Supplied records —
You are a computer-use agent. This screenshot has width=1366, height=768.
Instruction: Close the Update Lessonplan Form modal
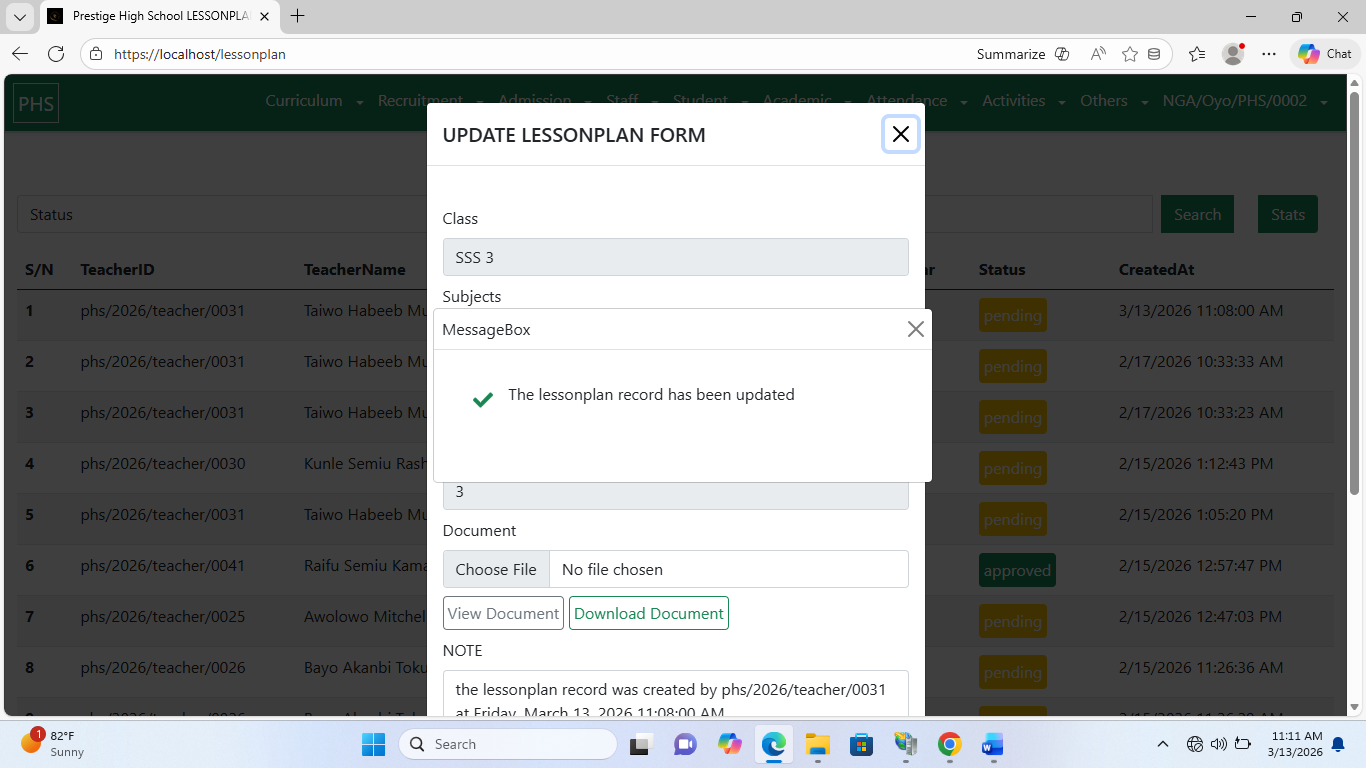[x=900, y=134]
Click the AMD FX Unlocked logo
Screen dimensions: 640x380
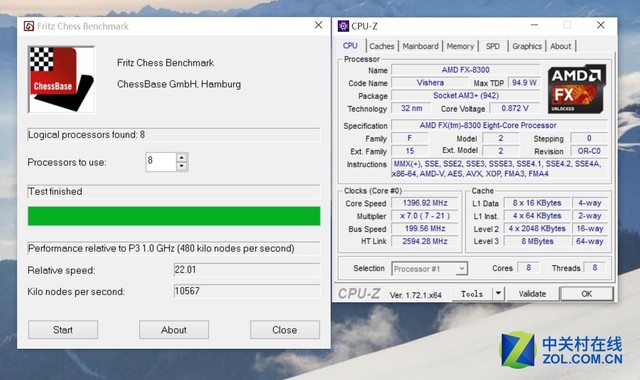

Instructions for the task — Beginning with the line that has "Click the AMD FX Unlocked logo", repeat each remaining line of the data above word for word, keeping pictures out.

Answer to this problem —
Click the AMD FX Unlocked logo
Screen dimensions: 640x380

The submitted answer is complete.